[[ Dataset entries open ]]

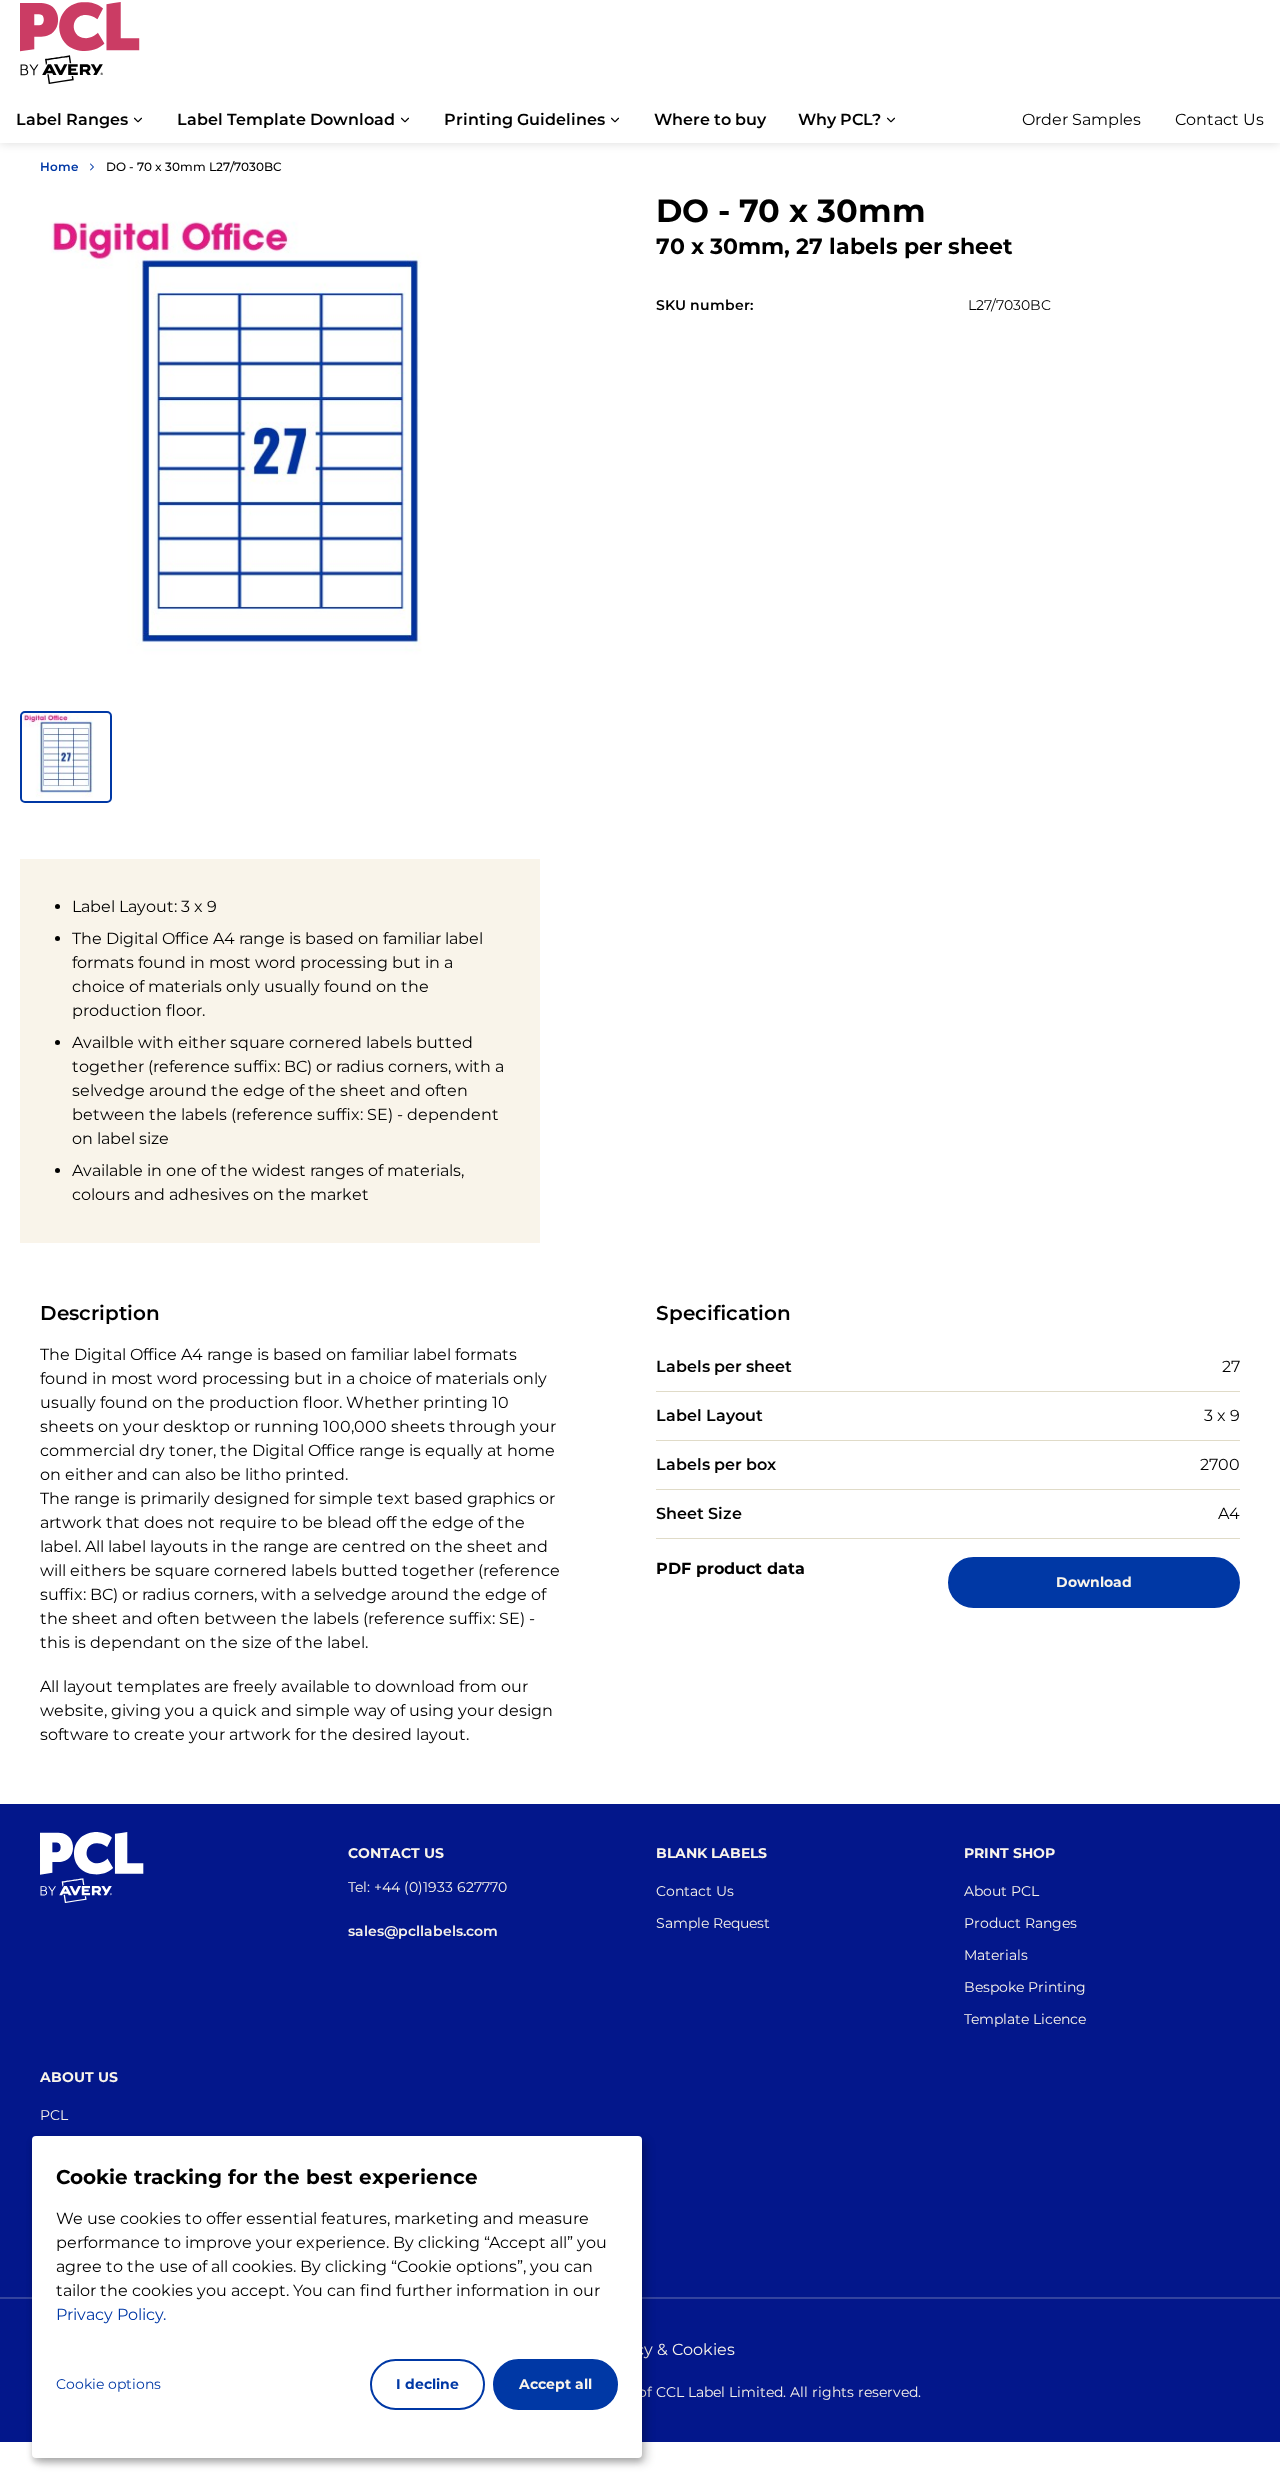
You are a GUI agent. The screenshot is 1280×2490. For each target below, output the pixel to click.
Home (59, 166)
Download (1094, 1582)
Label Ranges (72, 119)
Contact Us (1219, 119)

[[ Dataset entries closed ]]

Your copy should match the records above exactly, apart from the pictures, which stay out.

You are a GUI agent. The screenshot is 1280×2490. For each target below, output the pixel to click.
Home (59, 166)
Download (1094, 1582)
Label Ranges (72, 119)
Contact Us (1219, 119)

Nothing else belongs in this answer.